また、得られた装飾した染色プラスチックレンズについてレンズ正面から凸面側と凹面側とを通じ目視したところ、凸面側の研磨加工した部分が無色透明に見え、凹面側の研磨加工した部分が凸面側を染色した調整例4のインクの紫色に見えた。すなわち、比較例2で得られた染色した装飾プラスチックレンズは、研磨加工した部分が無色透明に見える紫色に染色されたレンズにしか見えなかった。
実施例1において、凹面及び凸面を調製例1のインクで昇華染色を行い、その他は実施例1と同様にして、装飾した染色プラスチックレンズを得た。
得られた染色プラスチックレンズについて、レンズ正面から凸面側と凹面側とを通じ該染色プラスチックレンズを目視したところ、色が均一に青色であった。
また、研磨加工した部分は凸面側及び凹面側が共に調整例1のインクの青色に見えた。すなわち、比較例3で得られた染色した装飾プラスチックレンズは、研磨加工した部分についても青色に見える、均一に青色に染色されたレンズにしか見えなかった。
実施例1において、凹面及び凸面を調製例4のインクで昇華染色を行い、その他は実施例1と同様にして、装飾した染色プラスチックレンズを得た。

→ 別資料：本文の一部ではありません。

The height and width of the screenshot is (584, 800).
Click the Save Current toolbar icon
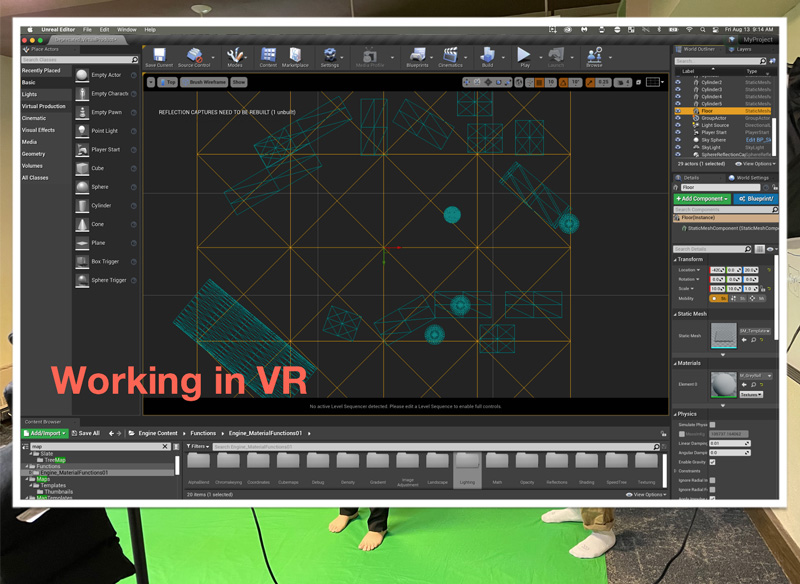tap(158, 57)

得られた染色プラスチックレンズについて、レンズ正面から凸面側と凹面側とを通じ該染色プラスチックレンズを目視したところ、色が均一に紫色であった。
また、研磨加工した部分は凸面側及び凹面側が共に調整例4のインクの紫色に見えた。すなわち、比較例4で得られた染色した装飾プラスチックレンズは、研磨加工した部分についても紫色に見える、均一に紫色に染色されたレンズにしか見えなかった。
図1に示したレンズ保持具を用いて浸漬染色法により、プラスチックレンズ(商品名「HL」、HOYA(株)製)の凸面側を調製例5の染料液(青色)で染色し、凹面側を調製例6の染料液(赤色)で染色し、染色プラスチックレンズとした。
上記染色プラスチックレンズについて、レンズ正面から凸面側と凹面側とを通じ該染色プラスチックレンズを目視したところ、色が均一に紫色であった。
さらに、得られた染色プラスチックレンズを、眼鏡レンズの枠形状に加工した後、加工したレンズのコバ(縁)の凸面側、凹面側を対向しないようにそれぞれ研磨加工し、装飾した染色プラスチックレンズとした。
得られた装飾した染色プラスチックレンズについてレンズ正面から凸面側と凹面側とを通じ目視したところ、凸面側の研磨加工した部分が凹面側を染色した調整例6の染料液の赤色に見え、凹面側の研磨加工した部分が凸面側を染色した調整例5の染料液の青色に見え、また凸面及び凹面において研磨加工されていないレンズの中央部分は紫色に見えた。すなわち、実施例3で得られた染色した装飾プラスチックレンズは、紫色、赤色及び青色の3色を有するレンズに見えた。
2 レンズ正面から見た裏面側研磨加工部分
3 レンズ正面から見た研磨加工しなかった部分
4、5 レンズ側面から見た研磨加工部分
6 レンズ正面から見た表面側をマスキングした模様部分
7 レンズ正面から見た裏面側をマスキングした模様部分
8 レンズ正面から見たマスキングしなかった部分
10 プラスチックレンズ
20 レンズ保持部材
21 開口部
22 中空部
23 密閉空間
30 浸漬染料液
A 研磨加工したレンズの側面側
B レンズの表面側
C レンズの裏面側
Claims (2)
- それぞれ1色以上かつ異なる色となるように染料で光学面の裏面側及び表面側の一部が着色されたプラスチックレンズであって、着色されていない部分の一部又は全部が光軸方向において対向していないことを特徴とする装飾された染色プラスチックレンズ。
- それぞれ1色以上かつ異なる色となるように染料で光学面の裏面側及び表面側の一部を着色するプラスチックレンズの製造方法であって、着色されていない部分が、研磨加工によって形成された光学面の一部分及び/又はマスキングによって形成された光学面の一部分であることを特徴とする装飾された染色プラスチックレンズの製造方法。